**Activity**
In the abstract on HOIP and T cell survival, which three components make up the linear ubiquitin chain assembly complex (LUBAC)?
**** Exercise text ****
Survival of mature T cells depends on signaling through HOIP.

Abstract

T cell development in the thymus is controlled by a multistep process. The NF-κB pathway regulates T cell development as well as T cell activation at multiple differentiation stages. The linear ubiquitin chain assembly complex (LUBAC) is composed of Sharpin, HOIL-1L and HOIP, and it is crucial for regulating the NF-κB and cell death pathways. However, little is known about the roles of LUBAC in T-cell development and activation. Here, we show that in T-HOIP[Δlinear] mice lacking the ubiquitin ligase activity of LUBAC, thymic CD4[+] or CD8[+] T cell numbers were markedly reduced with severe defects in NKT cell development. HOIP[Δlinear] CD4[+] T cells failed to phosphorylate IκBα and JNK through T cell receptor-mediated stimulation. Mature CD4[+] and CD8[+] T cells in T-HOIP[Δlinear] mice underwent apoptosis more rapidly than control T cells, and it was accompanied by lower CD127 expression on CD4[+]CD24[low] and CD8[+]CD24[low] T cells in the thymus. The enforced expression of CD127 in T-HOIP[Δlinear] thymocytes rescued the development of mature CD8[+] T cells. Collectively, our results showed that LUBAC ligase activity is key for the survival of mature T cells, and suggest multiple roles of the NF-κB and cell death pathways in activating or maintaining T cell-mediated adaptive immune responses.
**** Data section ****
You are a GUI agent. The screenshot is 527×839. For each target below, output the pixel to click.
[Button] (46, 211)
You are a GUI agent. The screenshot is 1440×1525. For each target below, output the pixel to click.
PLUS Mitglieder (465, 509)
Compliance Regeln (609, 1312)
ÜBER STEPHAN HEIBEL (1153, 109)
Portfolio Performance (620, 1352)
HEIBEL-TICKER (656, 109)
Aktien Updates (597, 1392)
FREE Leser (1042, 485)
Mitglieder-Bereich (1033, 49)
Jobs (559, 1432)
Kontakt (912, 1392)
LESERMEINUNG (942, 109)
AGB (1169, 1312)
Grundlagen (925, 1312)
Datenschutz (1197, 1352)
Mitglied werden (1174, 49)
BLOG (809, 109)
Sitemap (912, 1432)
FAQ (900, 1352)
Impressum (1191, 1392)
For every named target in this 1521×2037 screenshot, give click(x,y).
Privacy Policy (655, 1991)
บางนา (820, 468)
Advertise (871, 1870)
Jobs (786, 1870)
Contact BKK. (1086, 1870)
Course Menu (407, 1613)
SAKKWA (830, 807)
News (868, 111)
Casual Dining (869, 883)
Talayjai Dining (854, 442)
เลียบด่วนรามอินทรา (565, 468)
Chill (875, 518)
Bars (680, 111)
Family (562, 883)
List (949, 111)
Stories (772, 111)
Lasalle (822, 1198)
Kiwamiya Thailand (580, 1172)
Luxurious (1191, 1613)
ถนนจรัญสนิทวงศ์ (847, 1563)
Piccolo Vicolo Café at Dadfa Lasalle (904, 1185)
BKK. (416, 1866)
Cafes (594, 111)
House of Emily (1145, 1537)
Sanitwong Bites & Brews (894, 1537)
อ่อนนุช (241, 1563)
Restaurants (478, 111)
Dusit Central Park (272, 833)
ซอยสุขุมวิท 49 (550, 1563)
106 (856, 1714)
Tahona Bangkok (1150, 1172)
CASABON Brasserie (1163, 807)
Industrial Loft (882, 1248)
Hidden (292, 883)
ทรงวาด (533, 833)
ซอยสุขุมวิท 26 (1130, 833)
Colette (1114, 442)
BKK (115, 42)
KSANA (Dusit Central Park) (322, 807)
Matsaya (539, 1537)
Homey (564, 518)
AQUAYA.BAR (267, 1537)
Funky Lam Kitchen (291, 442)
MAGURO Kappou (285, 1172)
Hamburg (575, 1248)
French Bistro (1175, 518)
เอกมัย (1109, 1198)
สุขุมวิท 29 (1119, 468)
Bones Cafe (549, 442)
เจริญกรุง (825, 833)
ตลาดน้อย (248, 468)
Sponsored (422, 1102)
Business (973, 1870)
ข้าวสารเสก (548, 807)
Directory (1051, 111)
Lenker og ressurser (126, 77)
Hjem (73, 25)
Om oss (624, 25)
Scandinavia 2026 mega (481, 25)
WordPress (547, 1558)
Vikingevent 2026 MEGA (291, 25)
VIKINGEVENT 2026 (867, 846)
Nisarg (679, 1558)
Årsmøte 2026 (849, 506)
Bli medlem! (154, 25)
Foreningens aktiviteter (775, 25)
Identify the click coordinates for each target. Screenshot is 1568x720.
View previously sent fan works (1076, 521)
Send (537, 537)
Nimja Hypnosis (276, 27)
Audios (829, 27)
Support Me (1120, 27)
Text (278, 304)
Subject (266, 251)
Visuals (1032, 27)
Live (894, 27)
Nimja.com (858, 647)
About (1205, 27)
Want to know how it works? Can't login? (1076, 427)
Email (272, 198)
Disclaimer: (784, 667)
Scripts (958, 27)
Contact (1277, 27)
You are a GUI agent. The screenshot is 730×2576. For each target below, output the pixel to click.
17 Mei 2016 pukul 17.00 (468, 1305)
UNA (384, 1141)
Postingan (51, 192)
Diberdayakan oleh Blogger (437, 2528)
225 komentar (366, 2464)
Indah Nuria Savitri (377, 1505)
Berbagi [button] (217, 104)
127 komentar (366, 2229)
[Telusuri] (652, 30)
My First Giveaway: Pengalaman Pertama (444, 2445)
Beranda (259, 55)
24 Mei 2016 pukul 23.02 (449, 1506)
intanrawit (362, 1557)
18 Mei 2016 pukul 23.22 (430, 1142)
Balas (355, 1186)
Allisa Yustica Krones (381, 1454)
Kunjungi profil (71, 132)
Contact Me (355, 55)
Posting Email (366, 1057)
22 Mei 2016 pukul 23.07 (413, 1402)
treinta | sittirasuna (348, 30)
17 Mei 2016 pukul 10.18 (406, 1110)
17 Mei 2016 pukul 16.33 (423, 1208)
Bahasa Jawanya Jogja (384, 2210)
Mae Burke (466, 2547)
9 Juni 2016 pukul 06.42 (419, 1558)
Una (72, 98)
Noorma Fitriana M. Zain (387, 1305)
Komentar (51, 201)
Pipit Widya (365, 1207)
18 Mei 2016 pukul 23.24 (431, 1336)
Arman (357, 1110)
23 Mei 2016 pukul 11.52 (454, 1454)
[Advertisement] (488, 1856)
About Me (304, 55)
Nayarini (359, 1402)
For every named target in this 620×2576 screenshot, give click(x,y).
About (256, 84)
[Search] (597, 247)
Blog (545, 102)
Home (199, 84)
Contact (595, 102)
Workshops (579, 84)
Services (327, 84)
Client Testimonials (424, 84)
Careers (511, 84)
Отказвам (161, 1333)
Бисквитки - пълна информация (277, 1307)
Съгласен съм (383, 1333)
****
**Finished exercise**
Sharpin, HOIL-1L and HOIP.